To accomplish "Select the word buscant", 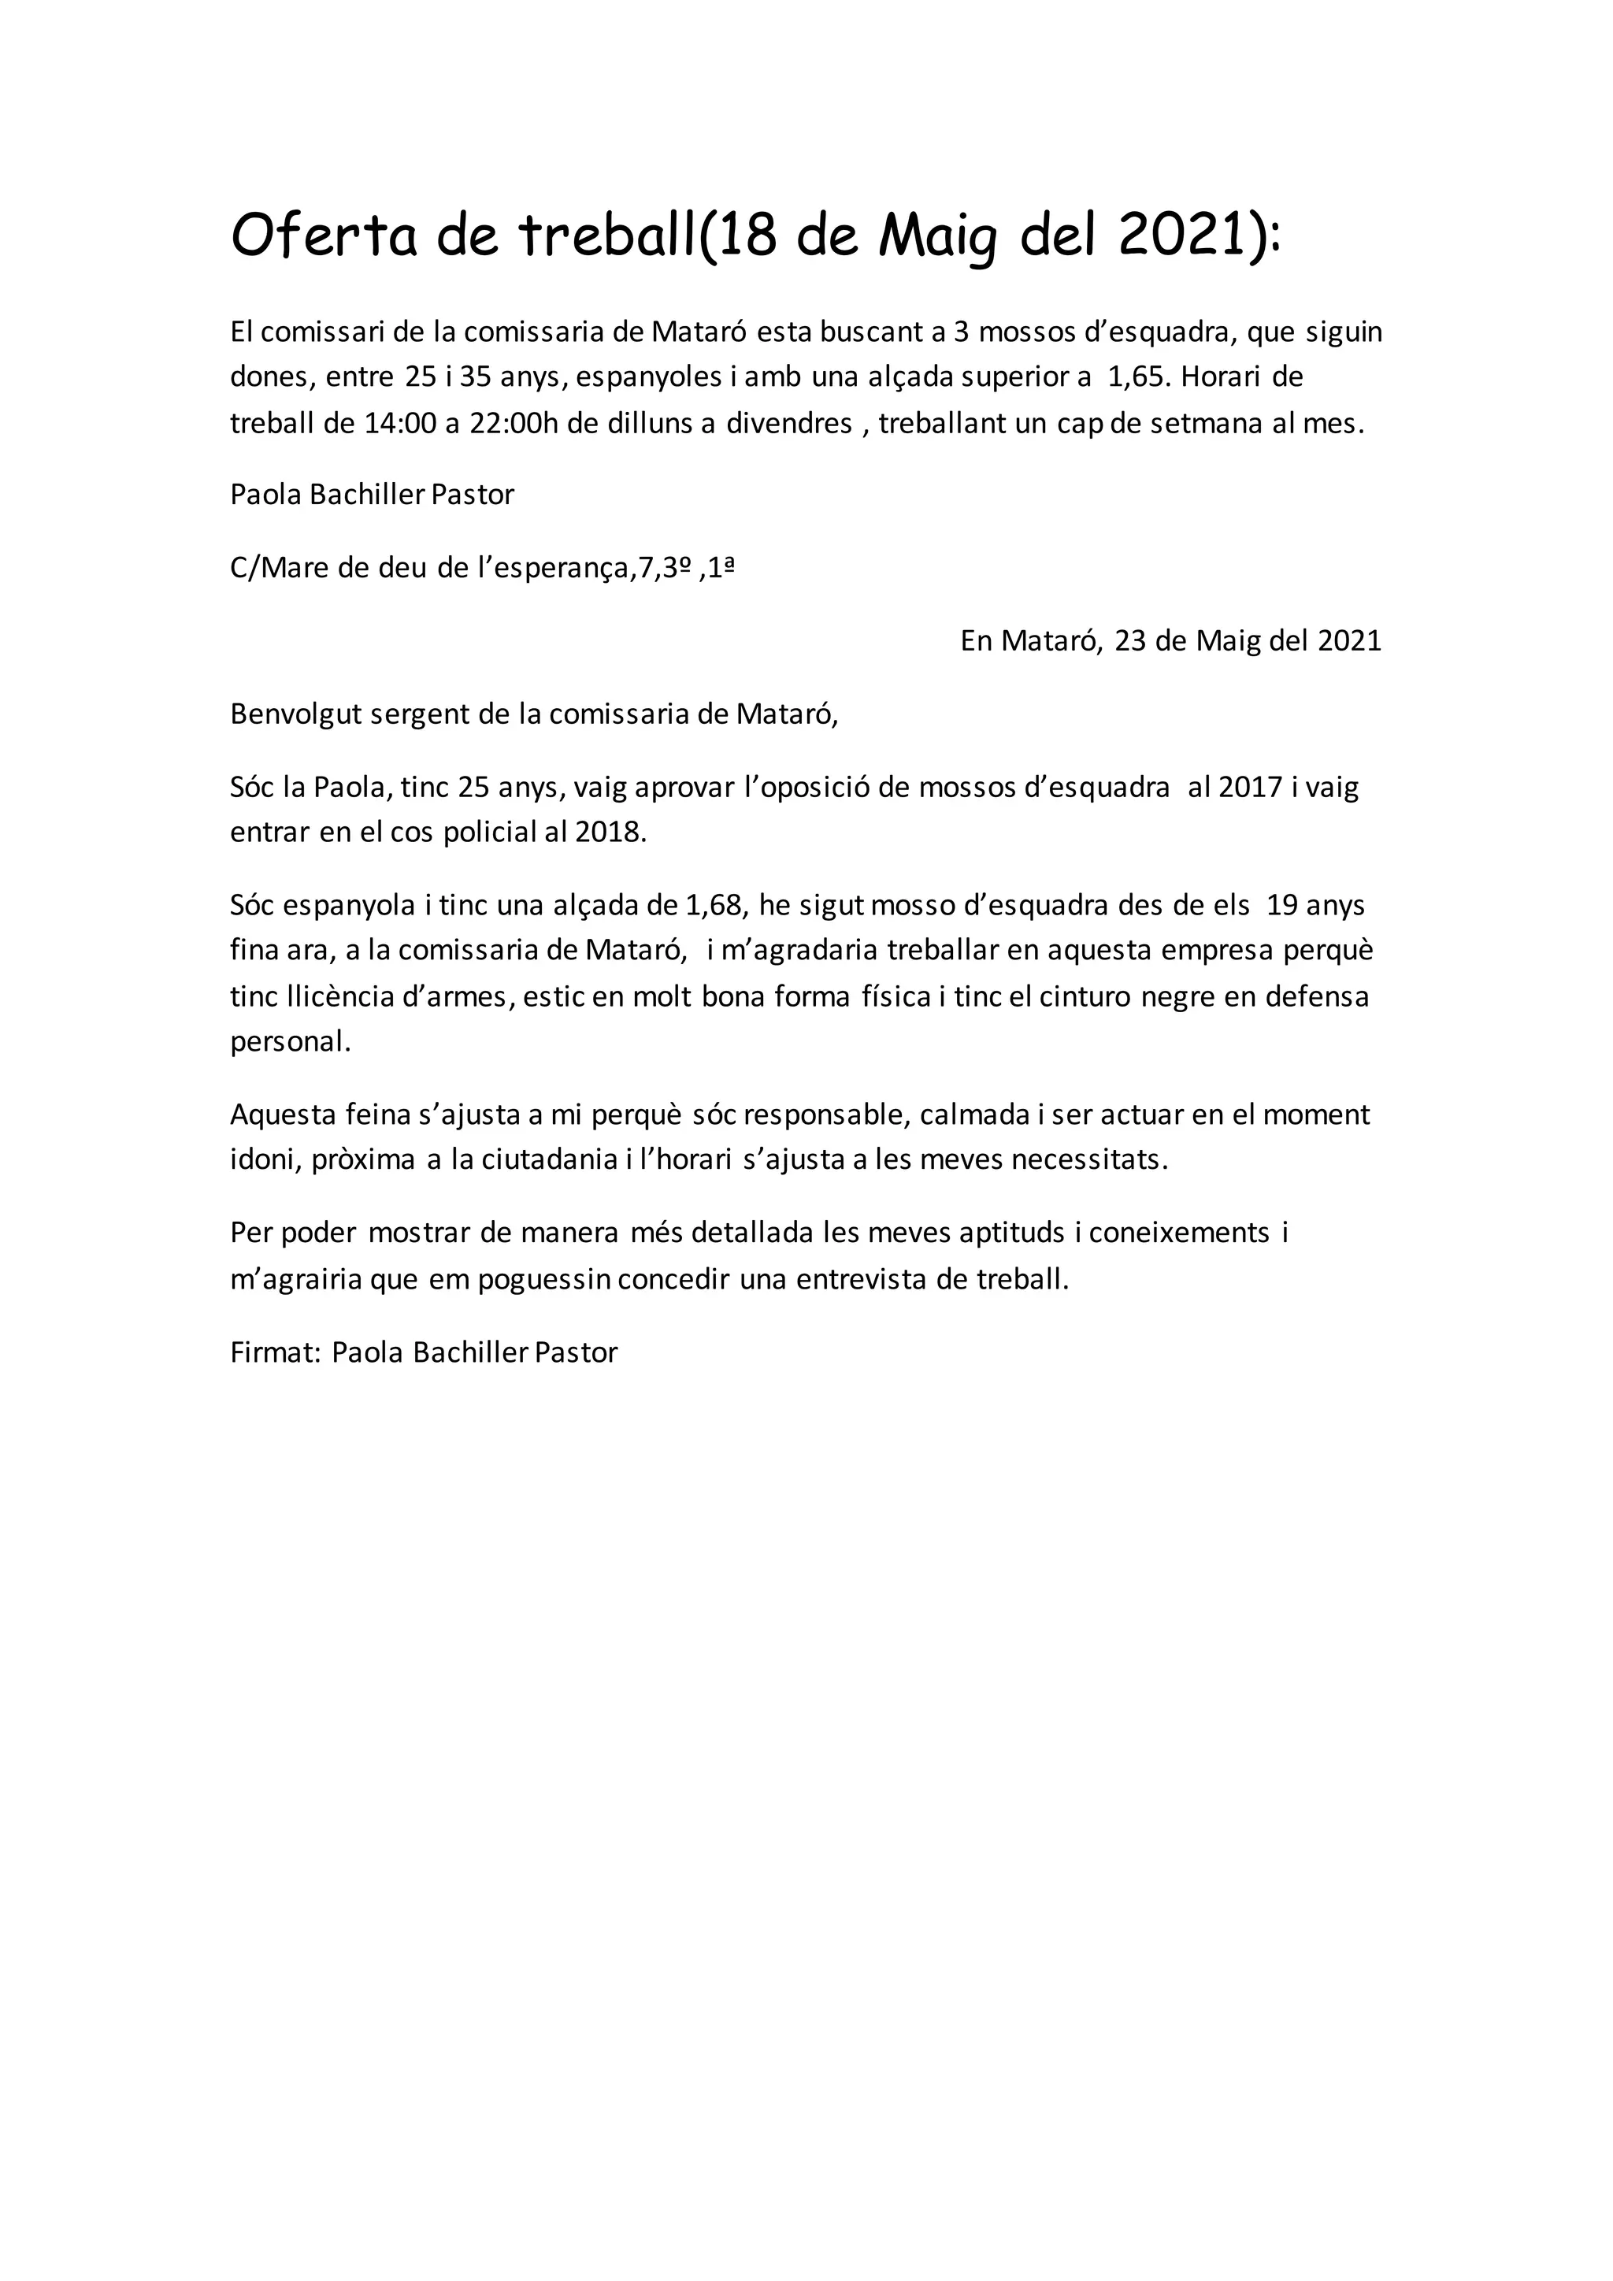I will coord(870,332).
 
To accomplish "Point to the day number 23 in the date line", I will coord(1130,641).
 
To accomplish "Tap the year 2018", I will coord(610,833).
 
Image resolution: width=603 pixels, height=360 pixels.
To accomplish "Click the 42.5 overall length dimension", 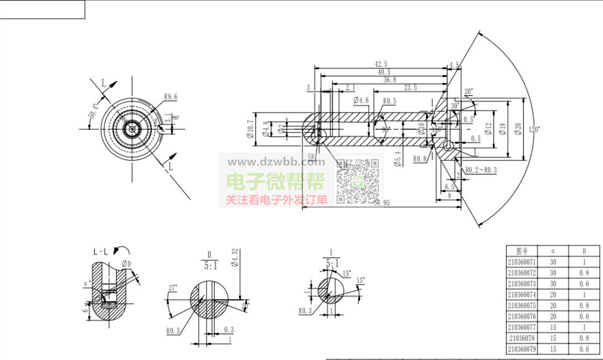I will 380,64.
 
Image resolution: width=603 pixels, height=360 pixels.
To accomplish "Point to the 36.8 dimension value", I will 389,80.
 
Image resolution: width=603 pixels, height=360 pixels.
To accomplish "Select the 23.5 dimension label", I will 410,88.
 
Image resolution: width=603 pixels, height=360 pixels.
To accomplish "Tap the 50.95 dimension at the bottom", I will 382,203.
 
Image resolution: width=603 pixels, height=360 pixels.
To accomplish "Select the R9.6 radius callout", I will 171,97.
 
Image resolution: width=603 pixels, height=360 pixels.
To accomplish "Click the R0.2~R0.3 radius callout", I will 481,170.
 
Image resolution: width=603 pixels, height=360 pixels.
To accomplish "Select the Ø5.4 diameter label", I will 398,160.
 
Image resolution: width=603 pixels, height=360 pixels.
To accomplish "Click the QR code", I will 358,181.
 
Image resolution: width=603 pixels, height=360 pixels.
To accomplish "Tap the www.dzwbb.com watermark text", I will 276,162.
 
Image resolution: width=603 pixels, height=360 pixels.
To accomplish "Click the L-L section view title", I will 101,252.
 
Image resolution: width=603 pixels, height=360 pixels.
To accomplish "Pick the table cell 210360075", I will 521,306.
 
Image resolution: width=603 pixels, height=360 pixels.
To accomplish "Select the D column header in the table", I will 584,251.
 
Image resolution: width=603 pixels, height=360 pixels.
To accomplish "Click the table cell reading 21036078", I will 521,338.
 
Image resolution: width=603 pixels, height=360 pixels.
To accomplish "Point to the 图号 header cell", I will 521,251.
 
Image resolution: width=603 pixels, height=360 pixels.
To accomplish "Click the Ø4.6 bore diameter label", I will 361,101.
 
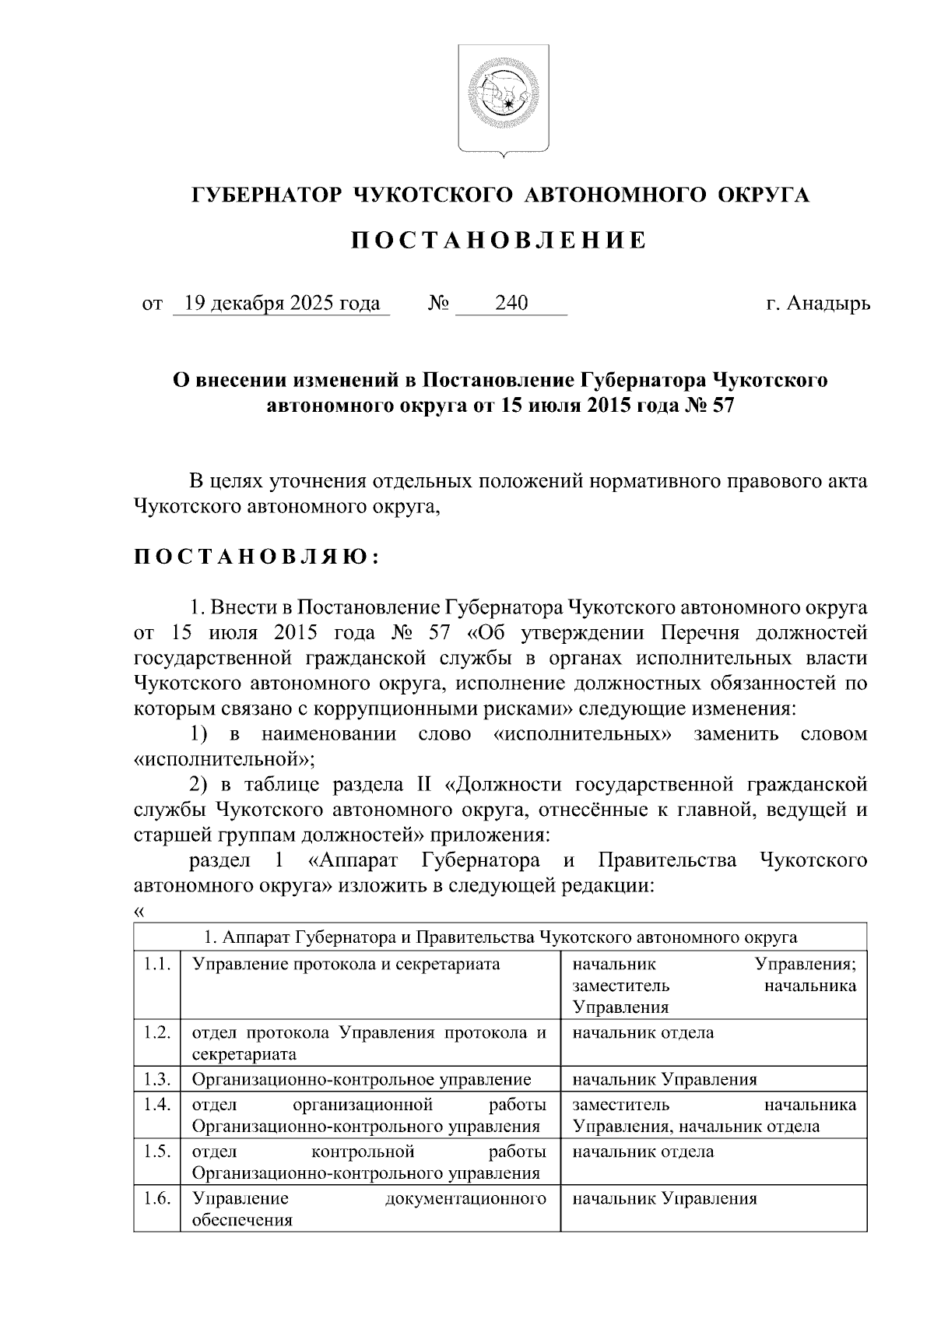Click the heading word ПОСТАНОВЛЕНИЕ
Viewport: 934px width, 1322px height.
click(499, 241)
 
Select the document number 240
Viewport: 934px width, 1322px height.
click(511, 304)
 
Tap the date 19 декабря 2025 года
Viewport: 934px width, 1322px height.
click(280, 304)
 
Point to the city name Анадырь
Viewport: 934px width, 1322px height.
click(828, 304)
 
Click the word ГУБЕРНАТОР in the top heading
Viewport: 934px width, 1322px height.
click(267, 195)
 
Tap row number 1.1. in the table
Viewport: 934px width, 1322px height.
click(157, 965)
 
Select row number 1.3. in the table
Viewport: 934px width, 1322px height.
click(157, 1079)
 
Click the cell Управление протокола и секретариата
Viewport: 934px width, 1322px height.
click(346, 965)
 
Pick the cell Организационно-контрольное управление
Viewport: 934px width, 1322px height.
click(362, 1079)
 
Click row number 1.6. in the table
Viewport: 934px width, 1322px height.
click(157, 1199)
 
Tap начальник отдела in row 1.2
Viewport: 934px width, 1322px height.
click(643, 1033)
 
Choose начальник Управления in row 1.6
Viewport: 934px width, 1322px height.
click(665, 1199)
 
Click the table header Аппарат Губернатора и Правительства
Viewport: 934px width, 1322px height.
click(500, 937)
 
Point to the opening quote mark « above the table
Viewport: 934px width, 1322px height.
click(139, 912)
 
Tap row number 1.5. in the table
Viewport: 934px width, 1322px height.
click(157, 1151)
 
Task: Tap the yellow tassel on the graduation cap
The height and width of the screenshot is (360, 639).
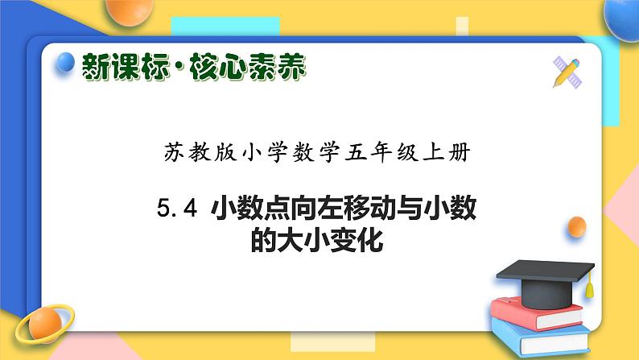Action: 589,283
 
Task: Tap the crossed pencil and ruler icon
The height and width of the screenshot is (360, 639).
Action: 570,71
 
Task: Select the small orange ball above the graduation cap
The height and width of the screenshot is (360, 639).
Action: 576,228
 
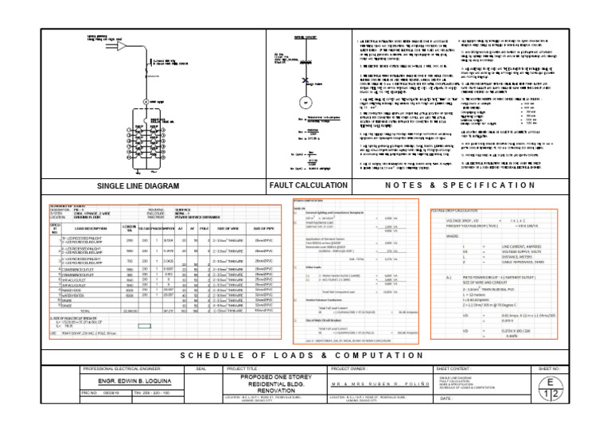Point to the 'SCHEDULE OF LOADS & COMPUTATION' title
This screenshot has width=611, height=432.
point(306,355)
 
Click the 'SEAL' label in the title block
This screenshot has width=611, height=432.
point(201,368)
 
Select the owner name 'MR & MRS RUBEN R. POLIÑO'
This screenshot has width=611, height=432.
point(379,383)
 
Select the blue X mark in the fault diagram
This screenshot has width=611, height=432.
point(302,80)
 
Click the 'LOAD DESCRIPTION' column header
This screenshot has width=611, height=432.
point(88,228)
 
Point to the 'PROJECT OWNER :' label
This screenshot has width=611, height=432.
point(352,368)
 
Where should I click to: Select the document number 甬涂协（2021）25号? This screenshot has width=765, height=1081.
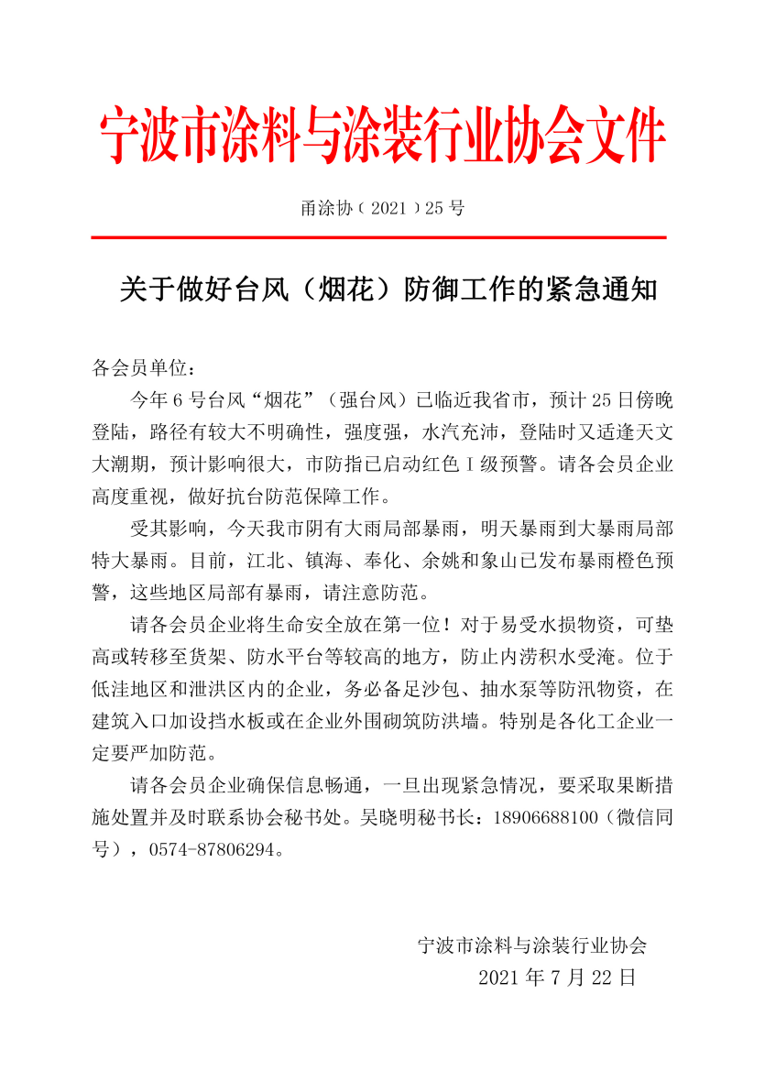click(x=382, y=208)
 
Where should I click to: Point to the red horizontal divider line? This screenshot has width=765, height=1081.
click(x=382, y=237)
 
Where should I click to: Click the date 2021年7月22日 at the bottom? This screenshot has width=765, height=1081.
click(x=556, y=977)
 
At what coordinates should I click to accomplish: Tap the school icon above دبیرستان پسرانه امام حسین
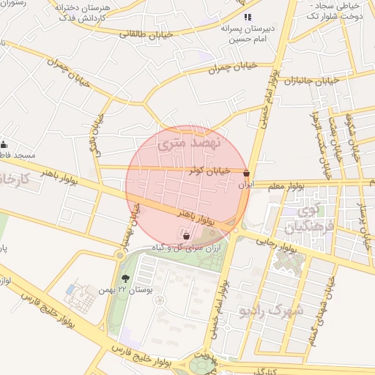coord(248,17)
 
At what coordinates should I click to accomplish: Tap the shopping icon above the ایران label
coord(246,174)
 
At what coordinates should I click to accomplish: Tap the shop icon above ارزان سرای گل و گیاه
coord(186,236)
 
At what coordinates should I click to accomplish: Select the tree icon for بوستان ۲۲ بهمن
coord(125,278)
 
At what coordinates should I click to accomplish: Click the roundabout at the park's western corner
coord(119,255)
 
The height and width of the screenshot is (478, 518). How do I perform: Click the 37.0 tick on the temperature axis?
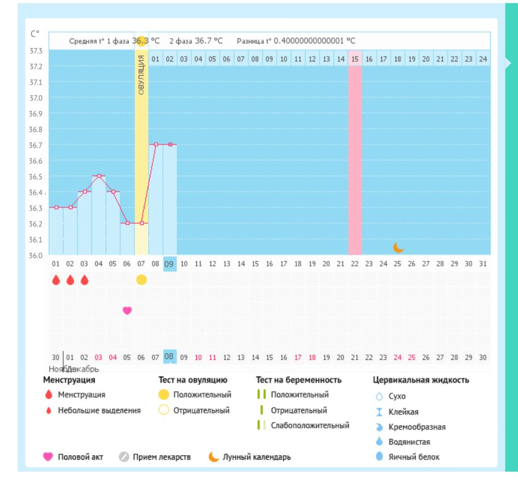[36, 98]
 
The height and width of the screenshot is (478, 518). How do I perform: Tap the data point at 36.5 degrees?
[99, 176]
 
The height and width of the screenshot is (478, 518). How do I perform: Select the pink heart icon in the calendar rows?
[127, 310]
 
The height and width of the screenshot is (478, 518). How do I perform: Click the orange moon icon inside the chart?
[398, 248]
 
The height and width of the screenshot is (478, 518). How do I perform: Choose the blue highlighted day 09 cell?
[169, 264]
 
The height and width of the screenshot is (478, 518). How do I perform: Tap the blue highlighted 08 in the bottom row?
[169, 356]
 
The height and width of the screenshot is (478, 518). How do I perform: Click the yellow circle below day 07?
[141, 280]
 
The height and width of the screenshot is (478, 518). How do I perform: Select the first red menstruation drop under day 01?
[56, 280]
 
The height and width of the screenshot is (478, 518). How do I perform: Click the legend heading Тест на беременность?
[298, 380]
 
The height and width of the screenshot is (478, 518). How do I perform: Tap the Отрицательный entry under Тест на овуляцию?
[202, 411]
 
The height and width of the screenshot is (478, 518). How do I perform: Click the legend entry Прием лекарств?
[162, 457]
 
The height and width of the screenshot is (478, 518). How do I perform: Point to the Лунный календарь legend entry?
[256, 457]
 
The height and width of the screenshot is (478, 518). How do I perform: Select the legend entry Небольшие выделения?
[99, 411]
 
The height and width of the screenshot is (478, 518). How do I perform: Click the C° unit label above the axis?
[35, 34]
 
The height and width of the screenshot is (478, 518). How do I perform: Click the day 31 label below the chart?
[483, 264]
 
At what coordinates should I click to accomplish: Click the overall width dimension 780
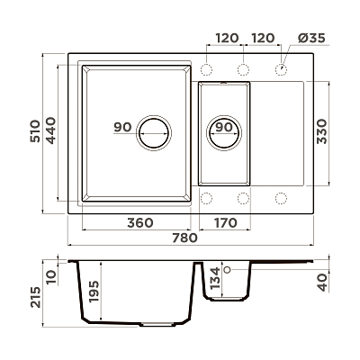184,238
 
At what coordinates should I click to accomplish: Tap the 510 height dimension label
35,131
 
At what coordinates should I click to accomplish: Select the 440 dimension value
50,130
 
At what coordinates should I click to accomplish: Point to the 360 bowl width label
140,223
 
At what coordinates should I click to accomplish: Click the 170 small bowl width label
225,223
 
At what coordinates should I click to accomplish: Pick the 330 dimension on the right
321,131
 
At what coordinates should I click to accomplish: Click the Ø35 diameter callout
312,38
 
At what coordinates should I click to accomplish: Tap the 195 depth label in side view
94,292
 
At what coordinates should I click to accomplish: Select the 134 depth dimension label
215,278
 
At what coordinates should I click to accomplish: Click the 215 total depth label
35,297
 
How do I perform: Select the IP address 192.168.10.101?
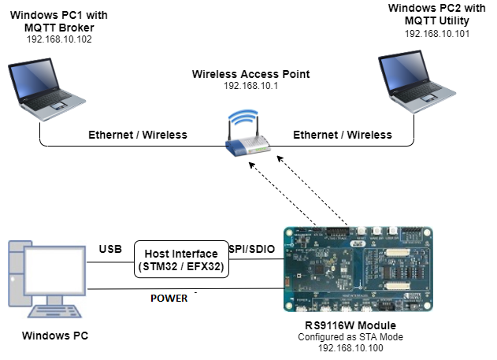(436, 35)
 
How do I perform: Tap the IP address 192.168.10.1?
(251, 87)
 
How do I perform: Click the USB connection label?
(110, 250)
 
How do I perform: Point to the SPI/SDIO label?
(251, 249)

******************************

> Request
Please update the rows between the lines holding "Point to the city name Анадырь" and "click(157, 965)", inclusive, changing "Viewport" to "Window" and leaving everything else as it is. Return only those lines.

> Reply to the exercise
Point to the city name Анадырь
Window: 934px width, 1322px height.
click(828, 304)
 
Click the word ГУБЕРНАТОР in the top heading
Window: 934px width, 1322px height.
click(267, 195)
 
Tap row number 1.1. in the table
Window: 934px width, 1322px height.
click(157, 965)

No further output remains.